Electronic – Best order for PCB power planes

pcbpcb-design

[EDITED]

I seem to have confused the terminology between signal and power planes! There is a ground plane, plus potentially four power planes — +/- 15V, +HV (200V), and i'm not sure if a -VREF (~ -7V) reference voltage should be considered a "power" or a "signal".

I guess what I'm really wondering is whether it's considered kosher to turn the +/-15V, +HV, and -VREF into solid copper layers analogous to the ground plane, as opposed to trying to draw out all those traces.

[Original]

I'm laying out a schematic for a piezo driver on a multi-layer PCB. The schematic has potentially five signal layers — a ground, +15V, -15V, -VREF (-6.95V), and a +HV (+200V). Is there any advantage/disadvantage to having 5 signal planes? Is there a "best practice" on how to order them? The output is a ~0-150V signal, which might be a low-frequency sweep of ~ 10 to 100Hz, or a high(er) frequency dither of ~ 1-100kHz.

Best Answer

This set of articles has been referenced a number of times on this site and it's quite a good primer. Read through it and decide which goals you are content to optimize for.

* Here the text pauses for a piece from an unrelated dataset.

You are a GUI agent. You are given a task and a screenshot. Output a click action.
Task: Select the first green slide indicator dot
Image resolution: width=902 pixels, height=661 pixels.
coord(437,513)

http://www.hottconsultants.com/techtips/pcb-stack-up-1.html http://www.hottconsultants.com/techtips/pcb-stack-up-2.html http://www.hottconsultants.com/techtips/pcb-stack-up-3.html

... read on for more layers.

Here is an excerpt of the objectives of stackup design:

When using multi-layer boards there are five objectives that you should try to achieve. They are:

  1. A signal layer should always be adjacent to a plane.
  2. Signal layers should be tightly coupled (close) to their adjacent planes.
  3. Power and Ground planes should be closely coupled together.
  4. High-speed signals should be routed on buried layers located between planes. In this way the planes can act as shields and contain the radiation from the high-speed traces.
  5. Multiple ground planes are very advantageous, since they will lower the ground (reference plane) impedance of the board and reduce the common-mode radiation..

If you read through the articles, you'll find that there is no one "best" way to stack up your design. There are just a number of possibilities with different characteristics and tradeoffs.